Start Records for the task

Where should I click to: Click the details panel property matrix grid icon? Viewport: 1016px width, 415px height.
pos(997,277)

End Records for the task
Start Records for the task

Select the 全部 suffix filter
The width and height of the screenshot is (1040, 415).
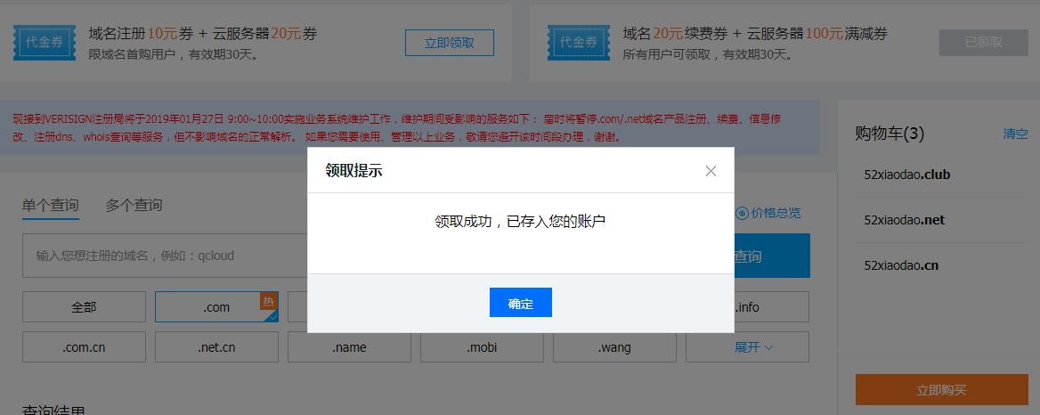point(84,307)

End Records for the task

◆ Set problem
Rewrite the rows between the line containing "Select the 全部 suffix filter" and the line containing "point(84,307)", inclusive, as a JSON list of strings with one string per line and blank lines omitted. Leave the pictures out of the answer.

◆ Answer to the exercise
[
  "Select the 全部 suffix filter",
  "The width and height of the screenshot is (1040, 415).",
  "point(84,307)"
]